На табличке у двери строевой части было написано: Ответственный старш. Калюжный.
Старшина выдал ей все документы, она расписалась в нескольких местах.
- Денежное содержание получите в финчасти через полчаса: младший лейтенант выехала по службному поручению. А памятник – вот он! Калюжный вытянул вперед мосластую руку и указал за окно.

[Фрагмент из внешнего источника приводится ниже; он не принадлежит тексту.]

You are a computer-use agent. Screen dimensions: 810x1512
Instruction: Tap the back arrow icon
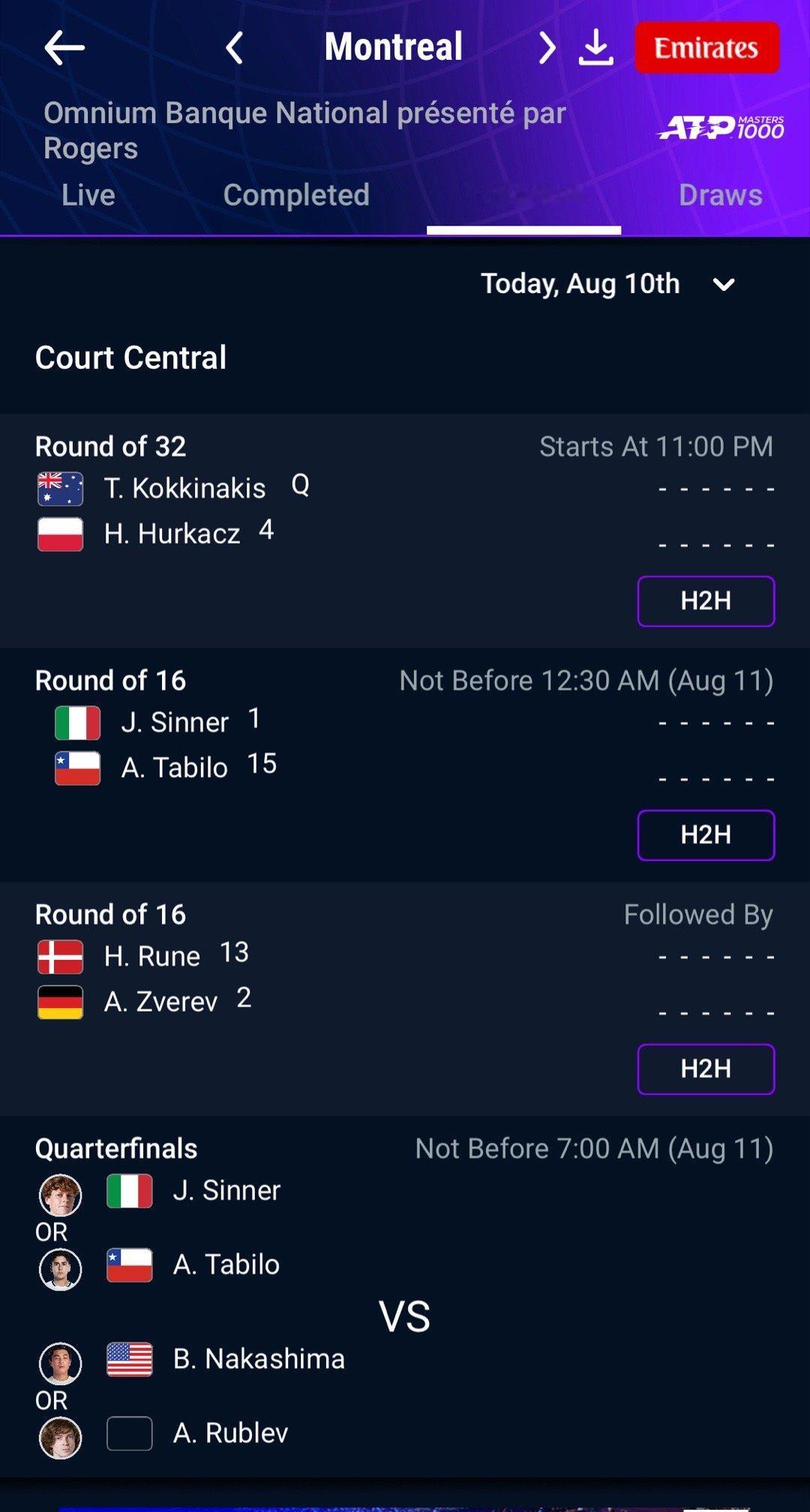[64, 48]
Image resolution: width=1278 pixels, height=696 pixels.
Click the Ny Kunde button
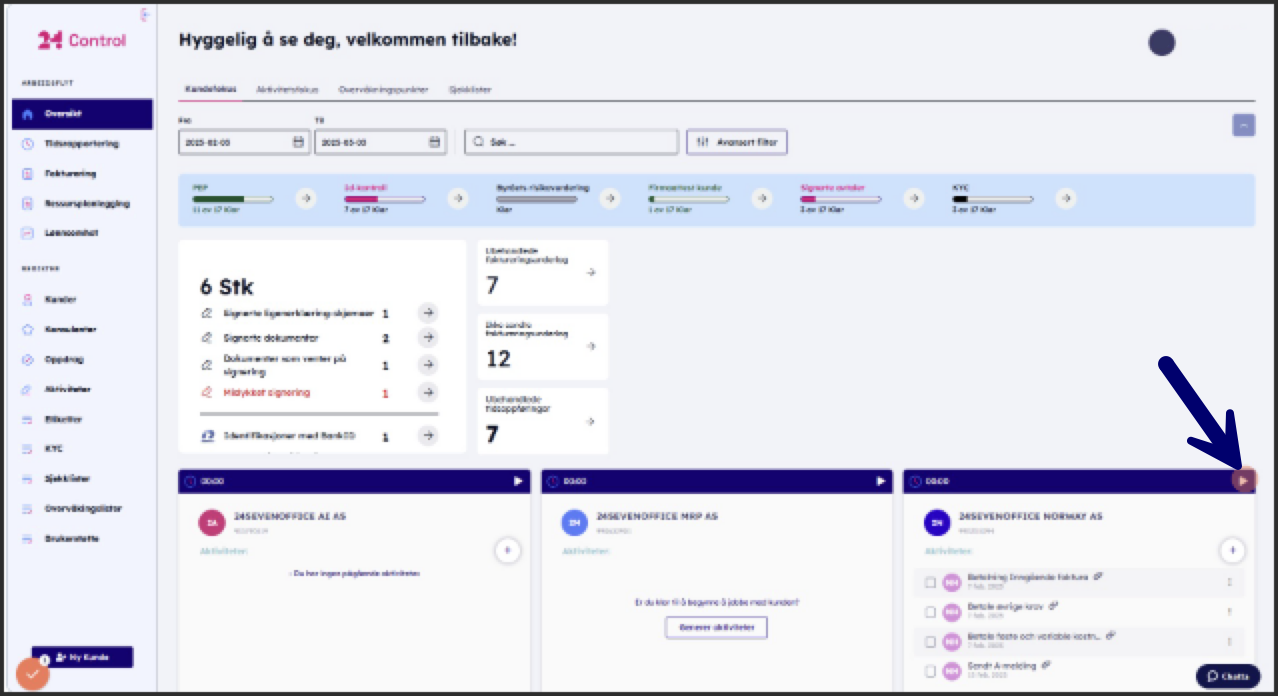82,657
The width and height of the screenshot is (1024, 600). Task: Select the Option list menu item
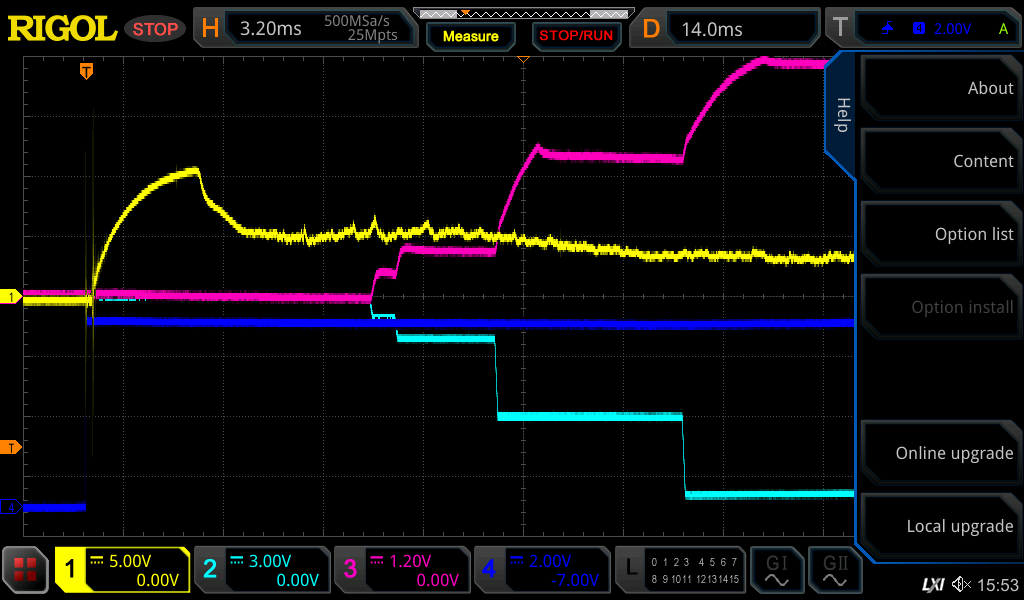940,234
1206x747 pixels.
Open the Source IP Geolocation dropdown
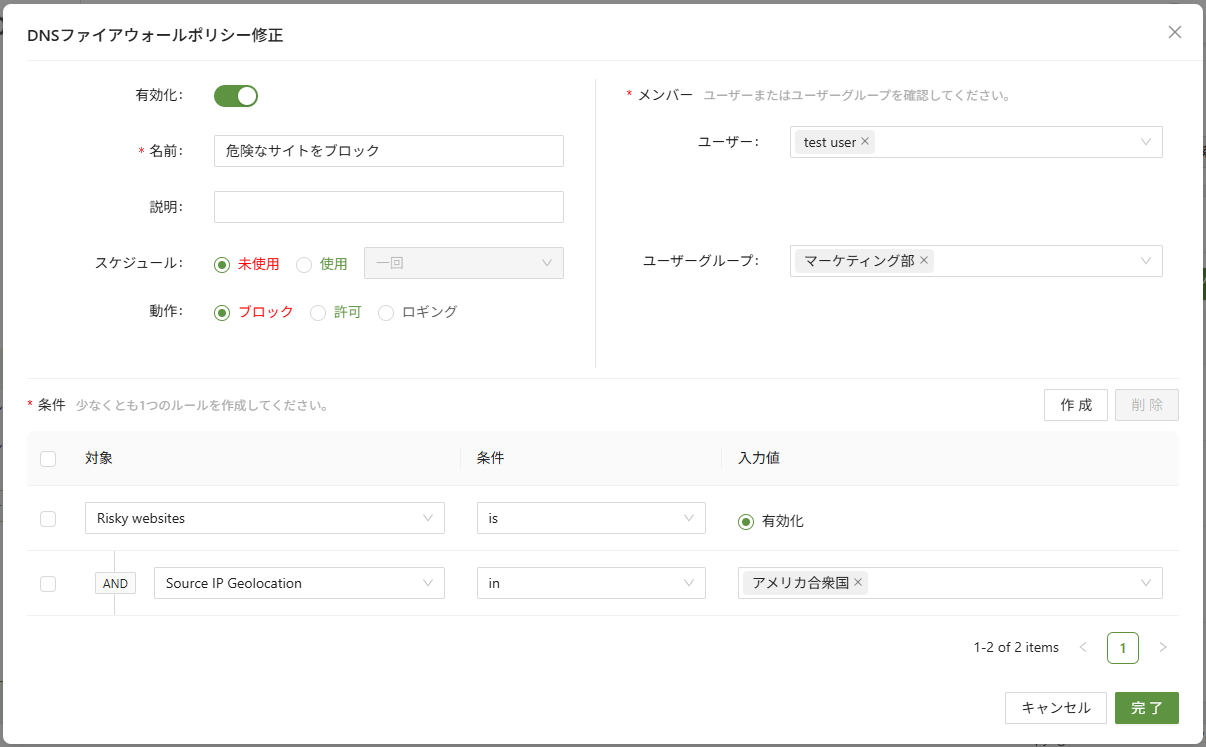pyautogui.click(x=299, y=583)
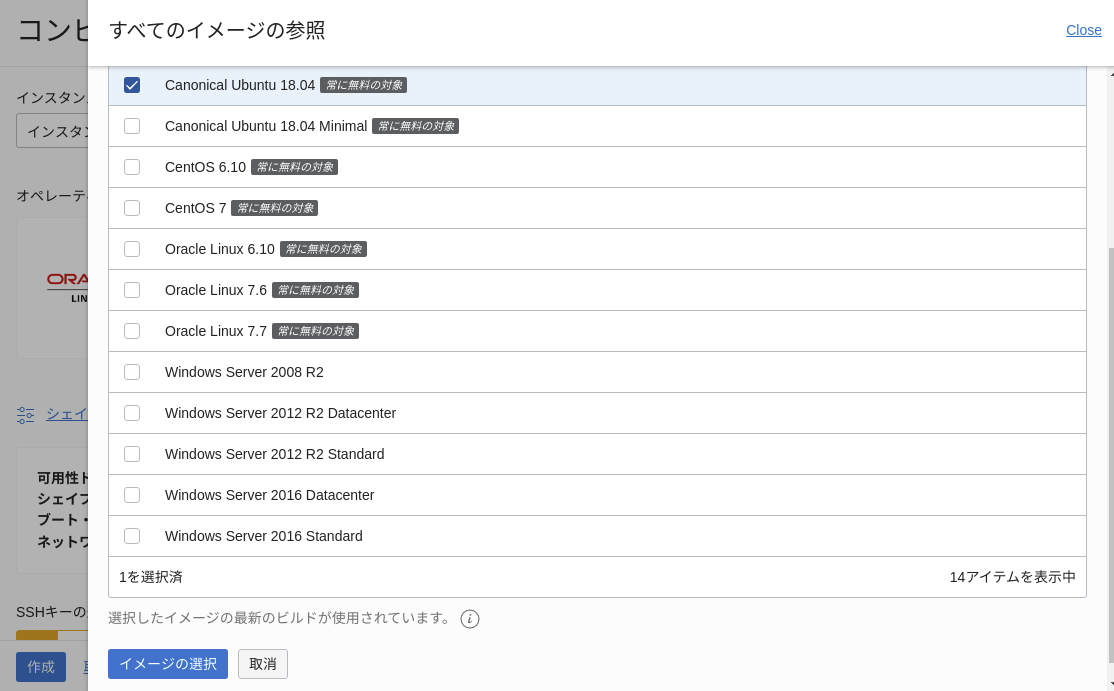Tick Windows Server 2012 R2 Datacenter checkbox
The image size is (1114, 691).
[132, 413]
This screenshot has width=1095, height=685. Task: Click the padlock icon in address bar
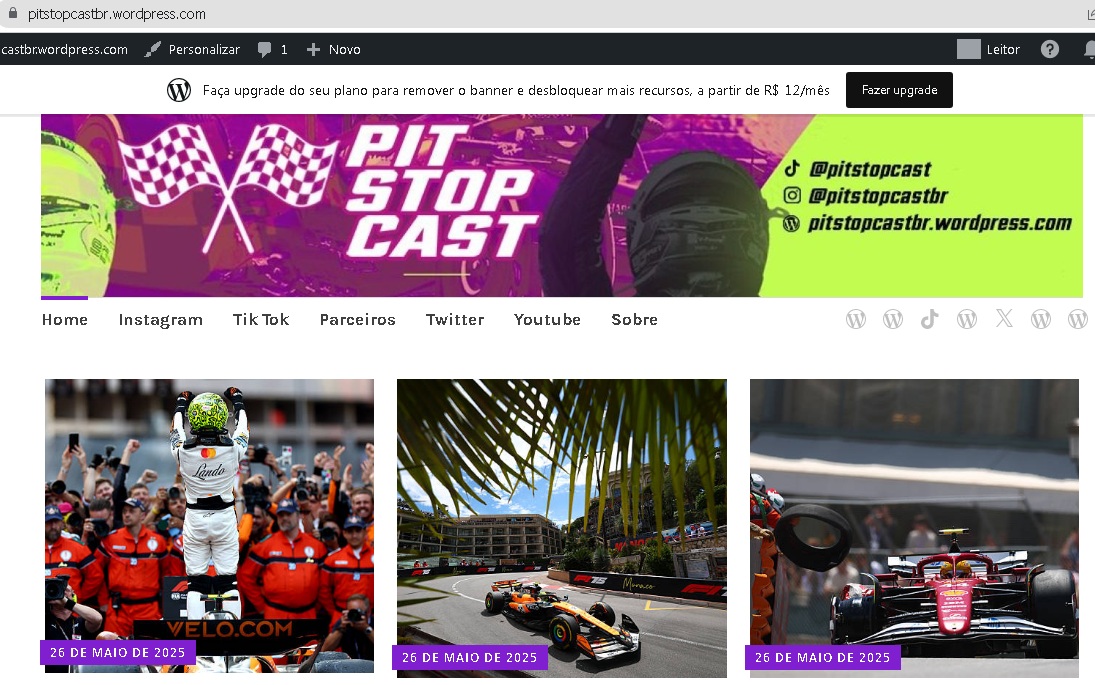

Памятник был маленький: деревянная пирамидка с красной латунной звездой. Внизу прикрепили табличку с именами; пирамидку обнесли невысокой оградой. У памятника лежали цветы: какие-то комнатные, еле заметные, но Катя разглядела. Их положили несколько дней назад, и они замерзли.
Она спустилась на улицу: снег на памятнике и вокруг был расчищен.
На табличке свежей краской выделялись новые имена:
капитан Елин А.М.
гв. ст. лейтенант Долгов С. Г.
ст. лейтенант Звонарев П.М.
гв. ст. лейтенант Несветайло А.А.
Спальное расположение офицеров-летчиков находилось в большой сибирской избе, разделенной на маленькие комнаты. В Сашиной комнате стояли две серые железные кровати, две тумбочки, две табуретки и небольшой стол. Катя сразу поняла, где он спал, хоть кровати и были заправлены. Она опустилась на табуретку, достала Сашины вещи, такие милые и родные вещи: латунный гравированный портсигар, маленький трофейный будильник, записную книжку...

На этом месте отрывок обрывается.